▶ **Aim of the exercise**:
Where the string "will" shows up in a line of the records, copy that line.

___ Extracted material

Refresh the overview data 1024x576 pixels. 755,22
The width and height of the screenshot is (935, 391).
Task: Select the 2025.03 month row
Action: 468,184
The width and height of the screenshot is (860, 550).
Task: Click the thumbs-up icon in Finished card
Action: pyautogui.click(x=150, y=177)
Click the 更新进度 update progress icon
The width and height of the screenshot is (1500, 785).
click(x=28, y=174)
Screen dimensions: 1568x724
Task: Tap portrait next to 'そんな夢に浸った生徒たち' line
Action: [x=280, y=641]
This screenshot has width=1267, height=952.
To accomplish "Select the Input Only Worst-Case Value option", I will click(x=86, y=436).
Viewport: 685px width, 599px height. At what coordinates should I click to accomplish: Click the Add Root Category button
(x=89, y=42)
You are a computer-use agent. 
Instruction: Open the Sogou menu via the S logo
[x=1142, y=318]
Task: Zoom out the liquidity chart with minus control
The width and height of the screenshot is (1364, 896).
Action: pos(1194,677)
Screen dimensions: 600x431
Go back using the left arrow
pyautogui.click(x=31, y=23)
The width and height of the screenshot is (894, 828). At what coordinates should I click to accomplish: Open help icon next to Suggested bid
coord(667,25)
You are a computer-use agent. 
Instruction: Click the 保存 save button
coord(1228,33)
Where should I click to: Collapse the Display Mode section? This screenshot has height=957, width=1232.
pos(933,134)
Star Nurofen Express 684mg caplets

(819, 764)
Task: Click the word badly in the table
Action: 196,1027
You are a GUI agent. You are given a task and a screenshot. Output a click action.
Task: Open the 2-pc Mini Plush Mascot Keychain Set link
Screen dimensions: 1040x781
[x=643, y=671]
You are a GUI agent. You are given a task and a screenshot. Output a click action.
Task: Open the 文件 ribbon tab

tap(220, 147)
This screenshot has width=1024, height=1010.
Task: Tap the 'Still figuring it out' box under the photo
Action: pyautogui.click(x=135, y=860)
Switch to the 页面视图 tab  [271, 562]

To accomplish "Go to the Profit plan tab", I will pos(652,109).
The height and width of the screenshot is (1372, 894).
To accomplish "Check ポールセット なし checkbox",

______

▶ **Solution**:
To accomplish "Select the Input Only Worst-Case Value option", I will click(x=86, y=436).
To accomplish "Go to the Profit plan tab", I will pos(652,109).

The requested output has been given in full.